### PROBLEM DETAILS
Would you please print the data a second time, exactly as it stands?

(Beginning of PROVIDED RECORDS)

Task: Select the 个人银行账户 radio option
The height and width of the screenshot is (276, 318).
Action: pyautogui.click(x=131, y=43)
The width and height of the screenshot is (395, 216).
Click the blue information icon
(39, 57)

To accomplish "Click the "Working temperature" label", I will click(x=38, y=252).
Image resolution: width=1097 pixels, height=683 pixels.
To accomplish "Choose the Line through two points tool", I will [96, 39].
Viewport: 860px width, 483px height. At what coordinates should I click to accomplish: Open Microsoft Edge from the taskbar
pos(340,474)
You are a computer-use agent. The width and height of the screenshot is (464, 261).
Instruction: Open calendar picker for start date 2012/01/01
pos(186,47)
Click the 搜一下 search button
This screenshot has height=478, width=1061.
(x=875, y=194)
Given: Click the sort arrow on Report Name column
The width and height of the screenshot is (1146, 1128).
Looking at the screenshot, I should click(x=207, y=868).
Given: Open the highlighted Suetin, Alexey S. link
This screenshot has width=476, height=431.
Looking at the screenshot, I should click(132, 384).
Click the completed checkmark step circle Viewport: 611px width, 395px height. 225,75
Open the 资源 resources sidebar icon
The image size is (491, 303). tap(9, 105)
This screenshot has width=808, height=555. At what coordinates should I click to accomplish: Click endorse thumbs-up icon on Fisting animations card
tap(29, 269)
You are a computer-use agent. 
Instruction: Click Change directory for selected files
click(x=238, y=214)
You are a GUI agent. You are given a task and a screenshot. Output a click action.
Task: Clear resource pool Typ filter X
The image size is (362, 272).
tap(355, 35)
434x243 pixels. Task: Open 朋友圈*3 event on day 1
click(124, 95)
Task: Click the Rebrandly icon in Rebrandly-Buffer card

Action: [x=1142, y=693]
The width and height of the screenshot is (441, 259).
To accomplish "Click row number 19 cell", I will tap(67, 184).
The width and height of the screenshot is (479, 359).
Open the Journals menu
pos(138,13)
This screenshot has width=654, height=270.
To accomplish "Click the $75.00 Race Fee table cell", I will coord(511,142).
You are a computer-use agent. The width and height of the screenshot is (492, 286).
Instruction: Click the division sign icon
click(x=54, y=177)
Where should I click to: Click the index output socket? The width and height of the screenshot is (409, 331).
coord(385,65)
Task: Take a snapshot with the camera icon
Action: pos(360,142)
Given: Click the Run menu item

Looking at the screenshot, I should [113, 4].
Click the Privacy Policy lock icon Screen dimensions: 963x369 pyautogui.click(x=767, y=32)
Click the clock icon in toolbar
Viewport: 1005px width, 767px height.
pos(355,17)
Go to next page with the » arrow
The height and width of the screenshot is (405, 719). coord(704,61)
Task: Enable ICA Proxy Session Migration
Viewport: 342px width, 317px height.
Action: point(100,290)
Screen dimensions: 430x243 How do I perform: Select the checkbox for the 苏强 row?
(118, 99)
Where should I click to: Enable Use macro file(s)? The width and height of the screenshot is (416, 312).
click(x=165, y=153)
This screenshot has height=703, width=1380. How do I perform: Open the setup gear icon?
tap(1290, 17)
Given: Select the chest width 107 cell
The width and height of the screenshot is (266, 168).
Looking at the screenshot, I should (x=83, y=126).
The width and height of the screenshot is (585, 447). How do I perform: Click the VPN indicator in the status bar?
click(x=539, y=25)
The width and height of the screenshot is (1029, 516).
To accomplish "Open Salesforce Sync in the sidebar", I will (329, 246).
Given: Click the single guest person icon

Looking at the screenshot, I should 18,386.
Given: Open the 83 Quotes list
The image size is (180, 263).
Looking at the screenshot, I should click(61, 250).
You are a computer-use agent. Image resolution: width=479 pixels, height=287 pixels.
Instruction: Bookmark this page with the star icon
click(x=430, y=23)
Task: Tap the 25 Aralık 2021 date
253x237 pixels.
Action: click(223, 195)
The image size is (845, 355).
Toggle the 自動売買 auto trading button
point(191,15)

(End of PROVIDED RECORDS)

### RESPONSE FOR THIS EXERCISE
Task: Select the 个人银行账户 radio option
The height and width of the screenshot is (276, 318).
Action: pyautogui.click(x=131, y=43)
The width and height of the screenshot is (395, 216).
Click the blue information icon
(39, 57)

To accomplish "Click the "Working temperature" label", I will click(x=38, y=252).
Image resolution: width=1097 pixels, height=683 pixels.
To accomplish "Choose the Line through two points tool", I will [96, 39].
Viewport: 860px width, 483px height. At what coordinates should I click to accomplish: Open Microsoft Edge from the taskbar
pos(340,474)
You are a computer-use agent. The width and height of the screenshot is (464, 261).
Instruction: Open calendar picker for start date 2012/01/01
pos(186,47)
Click the 搜一下 search button
This screenshot has height=478, width=1061.
(x=875, y=194)
Given: Click the sort arrow on Report Name column
The width and height of the screenshot is (1146, 1128).
Looking at the screenshot, I should click(x=207, y=868).
Given: Open the highlighted Suetin, Alexey S. link
This screenshot has width=476, height=431.
Looking at the screenshot, I should click(132, 384).
Click the completed checkmark step circle Viewport: 611px width, 395px height. 225,75
Open the 资源 resources sidebar icon
The image size is (491, 303). tap(9, 105)
This screenshot has width=808, height=555. At what coordinates should I click to accomplish: Click endorse thumbs-up icon on Fisting animations card
tap(29, 269)
You are a computer-use agent. 
Instruction: Click Change directory for selected files
click(x=238, y=214)
You are a GUI agent. You are given a task and a screenshot. Output a click action.
Task: Clear resource pool Typ filter X
The image size is (362, 272).
tap(355, 35)
434x243 pixels. Task: Open 朋友圈*3 event on day 1
click(124, 95)
Task: Click the Rebrandly icon in Rebrandly-Buffer card

Action: [x=1142, y=693]
The width and height of the screenshot is (441, 259).
To accomplish "Click row number 19 cell", I will tap(67, 184).
The width and height of the screenshot is (479, 359).
Open the Journals menu
pos(138,13)
This screenshot has width=654, height=270.
To accomplish "Click the $75.00 Race Fee table cell", I will coord(511,142).
You are a computer-use agent. The width and height of the screenshot is (492, 286).
Instruction: Click the division sign icon
click(x=54, y=177)
Where should I click to: Click the index output socket? The width and height of the screenshot is (409, 331).
coord(385,65)
Task: Take a snapshot with the camera icon
Action: pos(360,142)
Given: Click the Run menu item

Looking at the screenshot, I should [113, 4].
Click the Privacy Policy lock icon Screen dimensions: 963x369 pyautogui.click(x=767, y=32)
Click the clock icon in toolbar
Viewport: 1005px width, 767px height.
pos(355,17)
Go to next page with the » arrow
The height and width of the screenshot is (405, 719). coord(704,61)
Task: Enable ICA Proxy Session Migration
Viewport: 342px width, 317px height.
Action: point(100,290)
Screen dimensions: 430x243 How do I perform: Select the checkbox for the 苏强 row?
(118, 99)
Where should I click to: Enable Use macro file(s)? The width and height of the screenshot is (416, 312).
click(x=165, y=153)
This screenshot has height=703, width=1380. How do I perform: Open the setup gear icon?
tap(1290, 17)
Given: Select the chest width 107 cell
The width and height of the screenshot is (266, 168).
Looking at the screenshot, I should (x=83, y=126).
The width and height of the screenshot is (585, 447). How do I perform: Click the VPN indicator in the status bar?
click(x=539, y=25)
The width and height of the screenshot is (1029, 516).
To accomplish "Open Salesforce Sync in the sidebar", I will (329, 246).
Given: Click the single guest person icon

Looking at the screenshot, I should 18,386.
Given: Open the 83 Quotes list
The image size is (180, 263).
Looking at the screenshot, I should click(61, 250).
You are a computer-use agent. Image resolution: width=479 pixels, height=287 pixels.
Instruction: Bookmark this page with the star icon
click(x=430, y=23)
Task: Tap the 25 Aralık 2021 date
253x237 pixels.
Action: click(223, 195)
The image size is (845, 355).
Toggle the 自動売買 auto trading button
point(191,15)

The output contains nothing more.